Being constantly open to the heavens was seen as impractical, so the pragmatic leaders of the ancient church shaped a dome over its walls, a dome of which the Saint Peter’s church in Rome is an excellent example. In reality the dome replaced the Dome of Heaven, with frescoes showing supposedly celestial scenes. Once such a structure or similar coverings were in place, the church basically retained its walled-in format.

The early church was instituted during the time of the Roman Empire. Christian people then, as they are now, were born organizers, necessary, of course, when something was growing rapidly. All around them these early Christ- followers witnessed how well run the Roman Empire was and so, guess what? They used that example to fashion the church organization, built it on the same principles: the emperor become the pope, the senators became the archbishops, the bishops took the place of generals, and the priests became the officer class. And, logically, once a hierarchy was in place, the striving for power and authority influenced the development of the Christian church as well.

There are more similarities. The Pope, when speaking Ex Cathedra, became infallible in his pronouncements, just as the Roman Emperor had divine attributes. To give the church a high degree of holiness, the church itself was equated with the Kingdom of God.

After the Reformation both the Anglican and the Lutheran churches retained a power structure in which the king or the hereditary ruler was the titular head, which, in reality, meant that these national denominations not only occupied a monopoly at the expense of other religious organizations, but also robbed them of their freedom, because the secular heads the church could manipulate them for his own political aspirations.

In the Netherlands and Scotland the ecclesiastical organizations were not nearly as closely tied to the state as was the case in Lutheran countries such as Germany and Sweden, yet in the 17th Century the State nevertheless had an enormous influence there as well.

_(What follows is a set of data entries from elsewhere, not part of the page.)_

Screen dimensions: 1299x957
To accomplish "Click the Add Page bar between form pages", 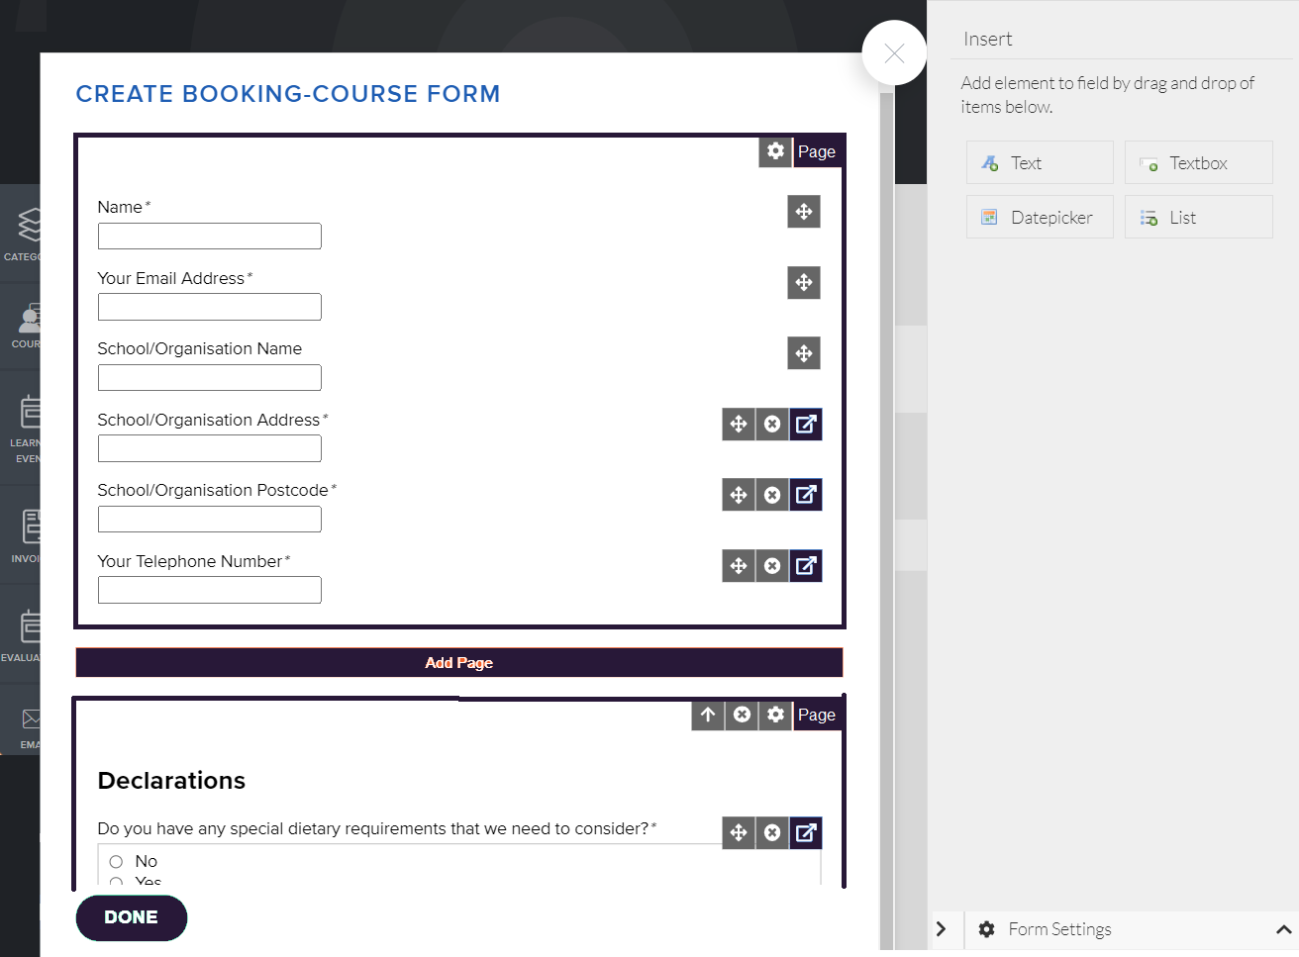I will click(458, 662).
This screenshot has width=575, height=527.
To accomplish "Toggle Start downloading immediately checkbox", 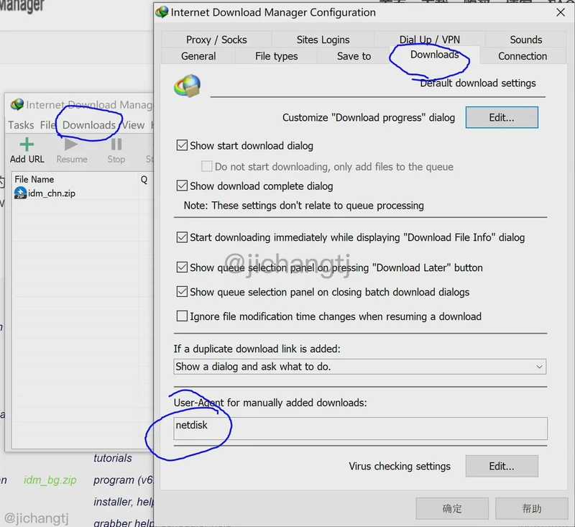I will [x=182, y=237].
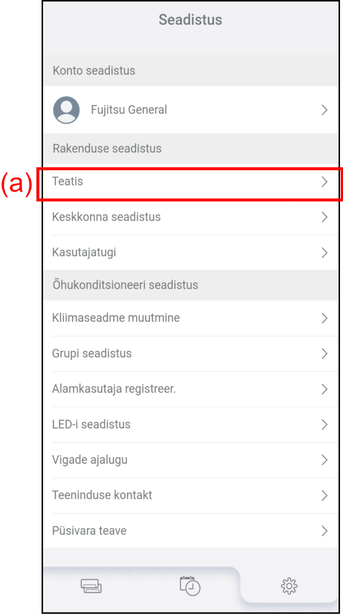Expand Grupi seadistus via its chevron
The height and width of the screenshot is (614, 343).
click(x=325, y=354)

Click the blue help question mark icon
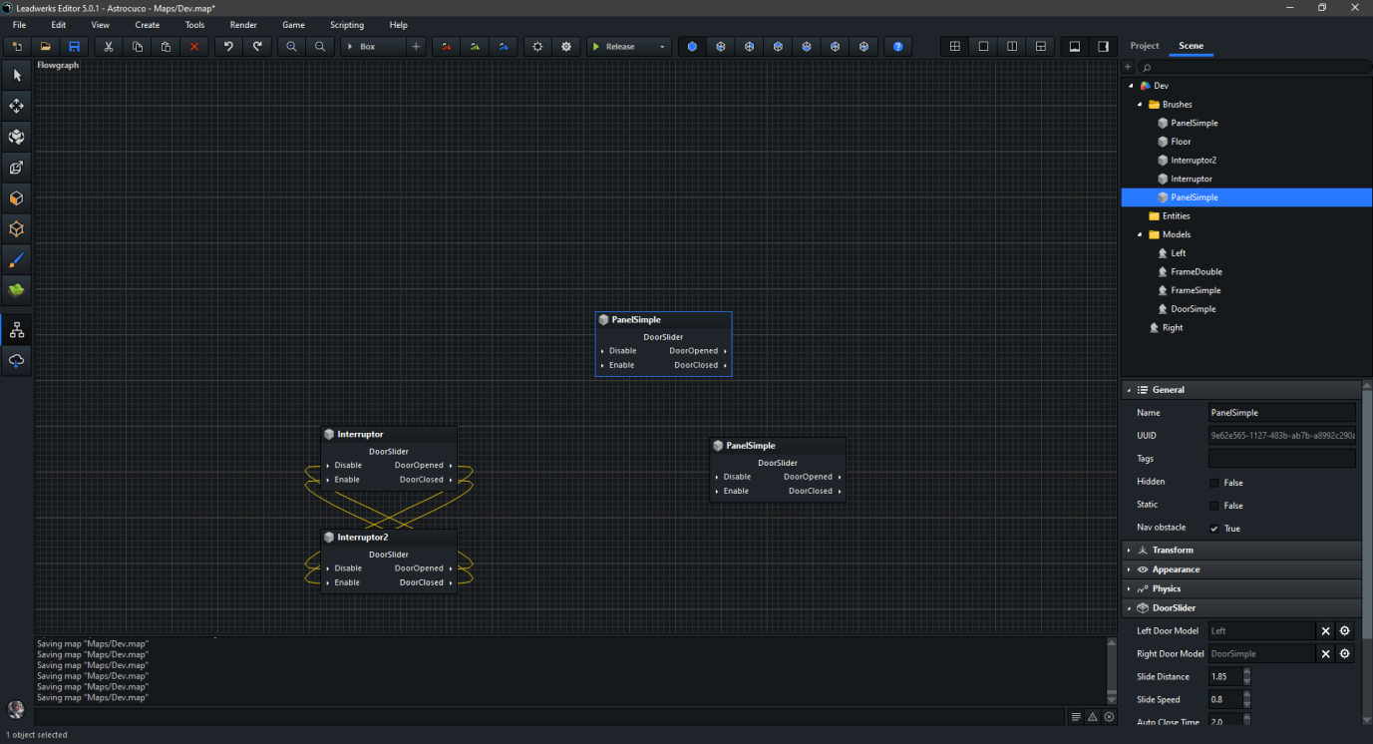click(898, 47)
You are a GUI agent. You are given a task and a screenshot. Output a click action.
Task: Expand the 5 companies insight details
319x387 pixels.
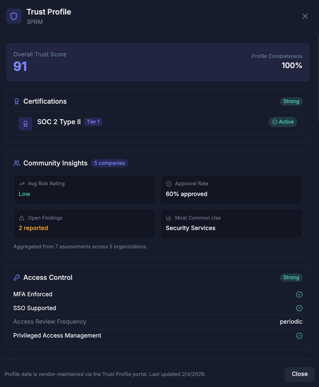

In a sense Christ’s words that in the world his followers would be persecuted, were replaced by something rather opposite: in the world you will have a monopoly, of which Russia also is a good example. Also the structure of the Reformed churches resembled the way the state itself was organized, be it not nearly as strict as the Roman Catholic Church. It’s not surprising that, where the State structure changed with the times, the way the church was fashioned remained constant.

What is equally striking is that especially the Roman Catholic and the Anglican churches resembled more and more the Old Testament structure which had a High Priest – Pope or Archbishop – and a large priestly class with elaborate robes and other religious paraphernalia so reminiscent of Old Testament prescriptions. None of these regulations have any basis in the New Testament. Actually Christ always emphasized the ‘freedom’ aspect which he so liberally showed in his own life.

So how biblical is the current church structure? Are the offices to which we attach so much importance really in accordance with New Testament writings?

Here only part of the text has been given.